Certificates do a lot of work in OPC UA, and it helps to keep two roles separate.

The application instance certificate identifies the software endpoint. During the handshake, client and server exchange these certificates, and each side checks the other against its trust list. A certificate that is not trusted gets rejected, which is what stops a rogue client from opening a channel even when it speaks perfect OPC UA. This is the layer that establishes trustworthiness between applications, and it is also where most operational pain lives: provisioning, distributing, renewing, and revoking these certificates across hundreds of devices is the reason so many sites quietly run with security turned down.

User identity is a separate token presented after the channel is up: anonymous, username and password, or an X.509 user certificate. Encrypting the channel and trusting the application says nothing about which user is on the other end, so user authentication is a deliberate, separate decision.

Where it breaks in the field

The OPC UA security model is strong. Deployments are where it falls down, almost always in the same ways:

  • SecurityMode None in production. It is the path of least resistance during commissioning, and it survives into production far more often than anyone admits. The endpoint advertises a "secure" protocol while sending plaintext.
  • Deprecated policies left enabled. Legacy clients that only speak Basic128Rsa15 keep weak policies switched on for everyone, and an attacker simply negotiates down to the weakest one on offer.
  • Certificate management abandoned. When renewal and trust-list maintenance are manual, expired or over-permissive certificates accumulate, and teams disable validation to stop the outages it causes.
  • Devices that cannot secure themselves. Plenty of field equipment exposes OPC UA with no usable security at all, or sits behind protocols (Modbus, plain HTTP) that predate the idea of encryption entirely.

The recurring theme is not that the cryptography is weak. It is that turning it on, and keeping it on, costs more operational effort than teams can sustain device by device.

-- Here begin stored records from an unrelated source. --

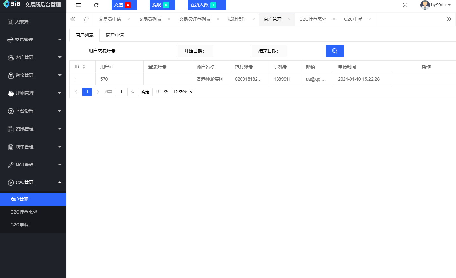Click the magnifier search button

click(335, 51)
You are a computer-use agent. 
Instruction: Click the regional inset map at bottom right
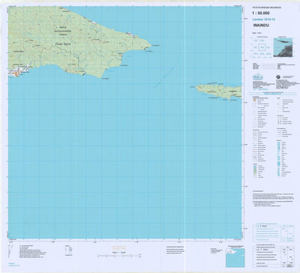point(235,257)

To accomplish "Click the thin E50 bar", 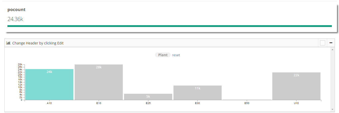I will (247, 100).
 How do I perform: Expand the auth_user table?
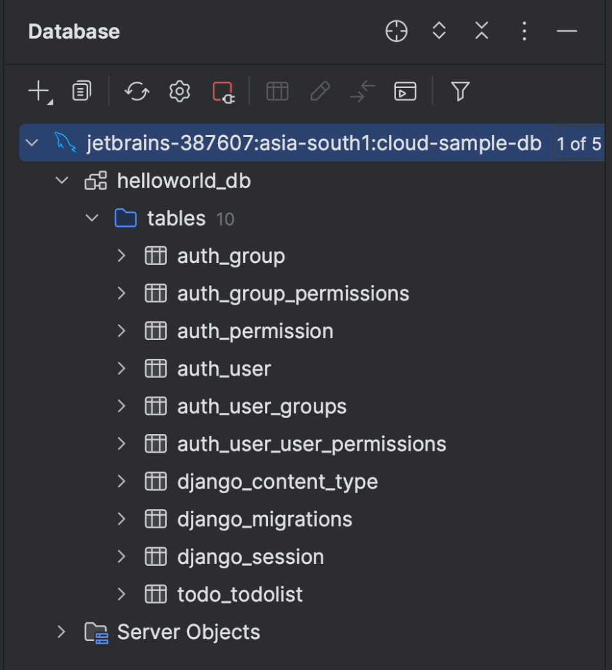coord(122,368)
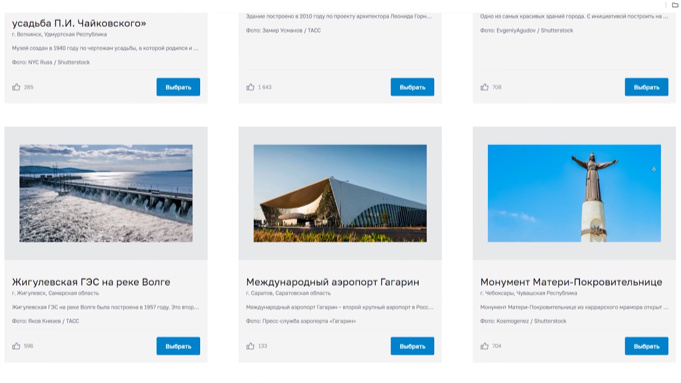Open the monument statue photo
681x383 pixels.
574,193
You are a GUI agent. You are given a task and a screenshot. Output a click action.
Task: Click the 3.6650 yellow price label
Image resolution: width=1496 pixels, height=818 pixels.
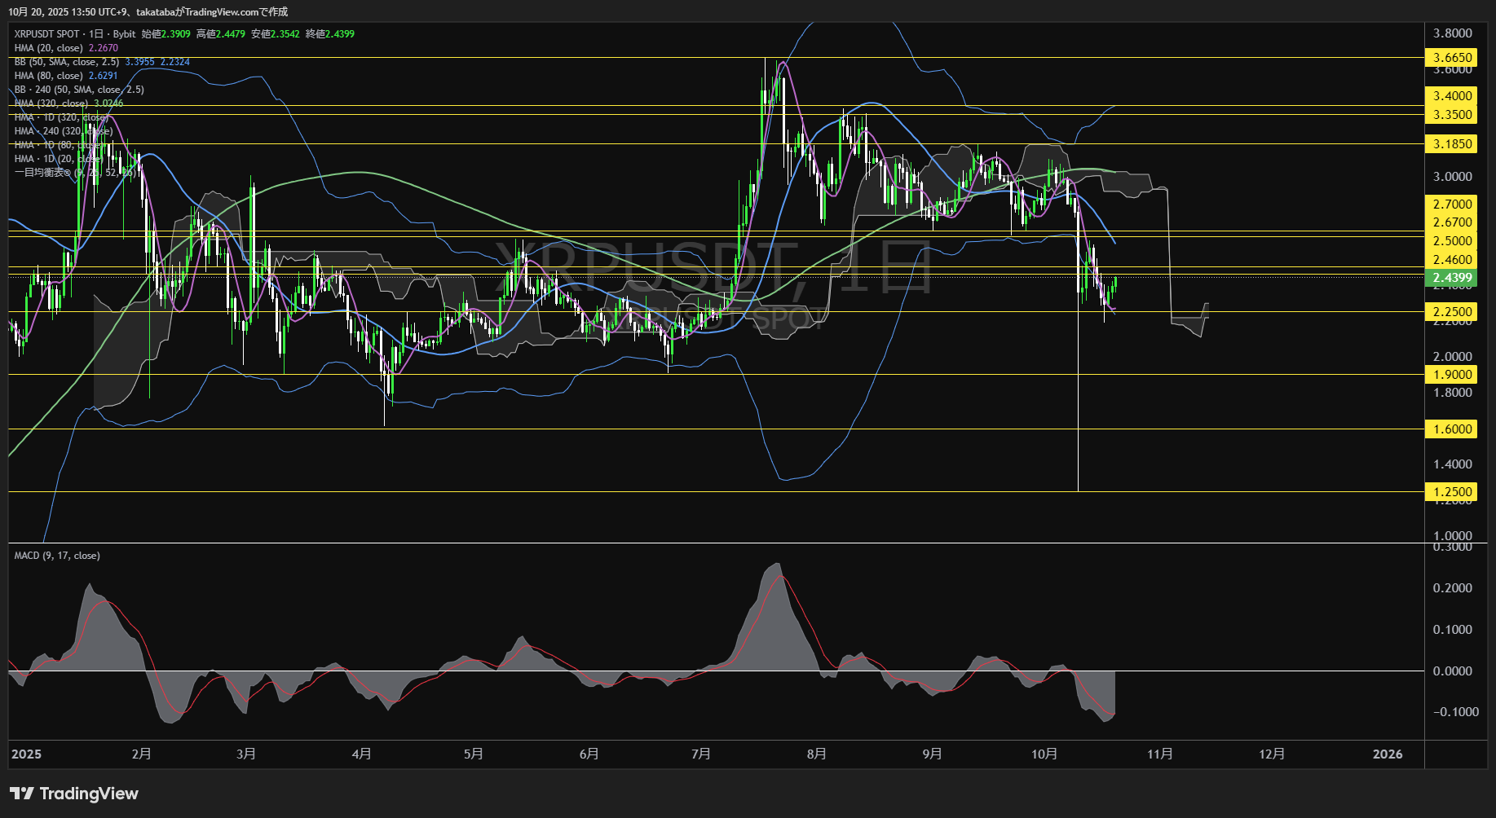pyautogui.click(x=1452, y=57)
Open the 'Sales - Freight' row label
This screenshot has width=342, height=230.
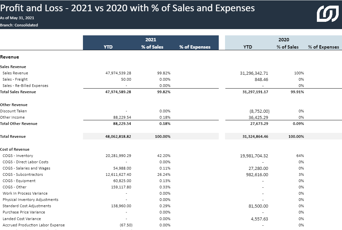tap(15, 79)
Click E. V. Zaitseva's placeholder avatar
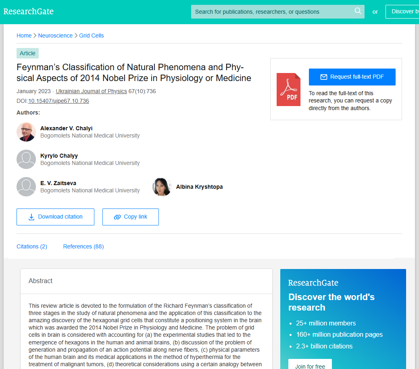The height and width of the screenshot is (369, 419). (x=26, y=187)
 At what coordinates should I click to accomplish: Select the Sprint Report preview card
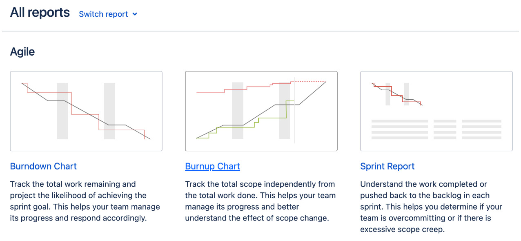pyautogui.click(x=436, y=111)
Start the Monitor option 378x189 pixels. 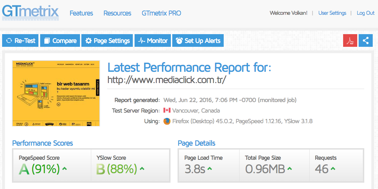coord(153,40)
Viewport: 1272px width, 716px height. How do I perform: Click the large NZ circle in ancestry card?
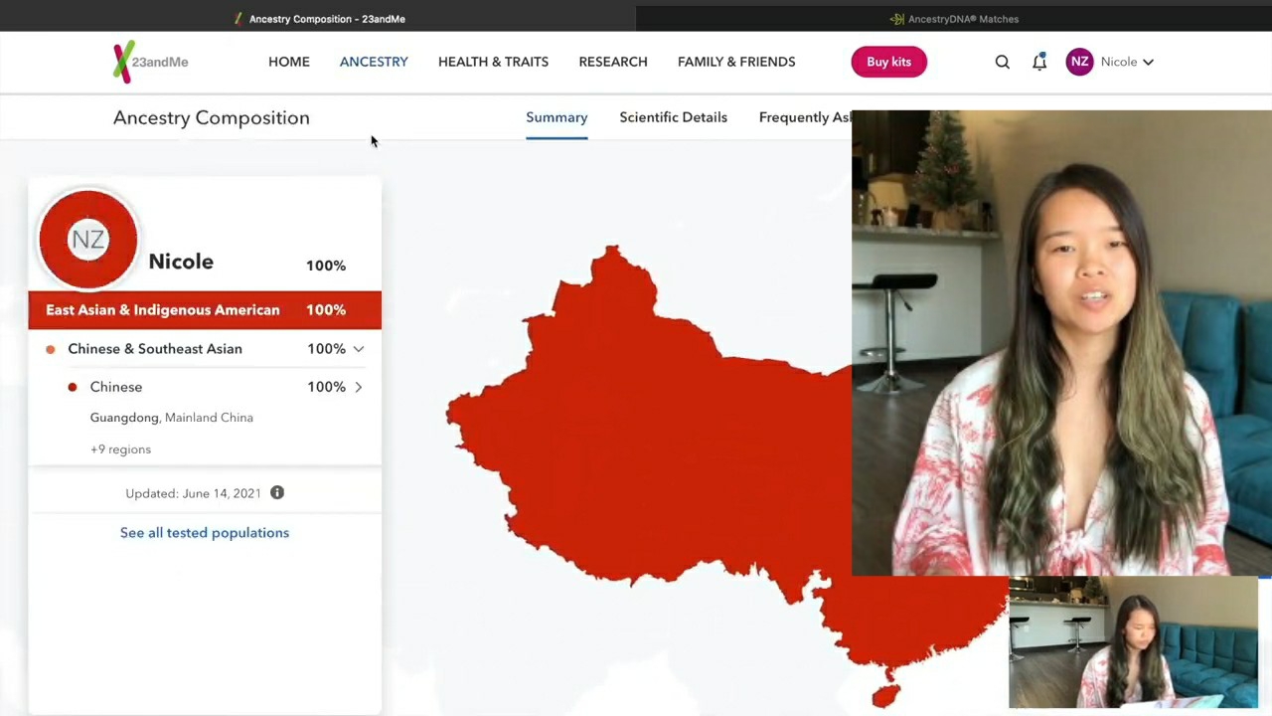(87, 240)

Securing OPC UA assets that cannot secure themselves

This is the gap Trout Access Gate is built to close. Instead of provisioning and maintaining certificates on every endpoint, Access Gate terminates the session at a protocol-aware proxy, applies identity and policy, and re-establishes the connection to the asset. That single chokepoint is what makes it possible to add encryption, enforce access, and see the traffic without touching the device firmware.

For an OPC UA asset, or any plaintext or legacy protocol, that means you can:

  • Wrap it in a transparent TLS tunnel. Access Gate runs its own PKI and generates terminal certificates on the fly, so a device that speaks plaintext on the plant floor can be exposed securely across a wider network without per-device certificate work. The Set up TLS encryption guide walks through it end to end, including the supported cipher suites and a "TLS only" access policy.
  • Default-deny by identity and protocol. A rule that grants a user OPC UA access to one asset grants nothing else. Every protocol on every asset is an explicit allow, see Protocol configuration use cases.
  • Segment and observe. The same proxy that encrypts the channel also gives you visibility into who connected, to what, and over which protocol, which is where compliance frameworks like NIST 800-171, CMMC, and NIS2 ultimately point.

The short version

TLS does have a role in securing OPC UA, but only on the HTTP and WebSocket mappings. The opc.tcp transport that runs most plant floors encrypts itself with UA-SecureConversation, and the settings that actually matter there are the message security mode (use SignAndEncrypt) and a current security policy (Aes256_Sha256_RsaPss or Basic256Sha256, never Basic128Rsa15). Either way, the hard part is not the cryptography, it is operating it consistently across a fleet of devices that were never designed for it. Terminating and re-securing OPC UA at a managed proxy is how you get encryption and access control without rebuilding every endpoint to support it.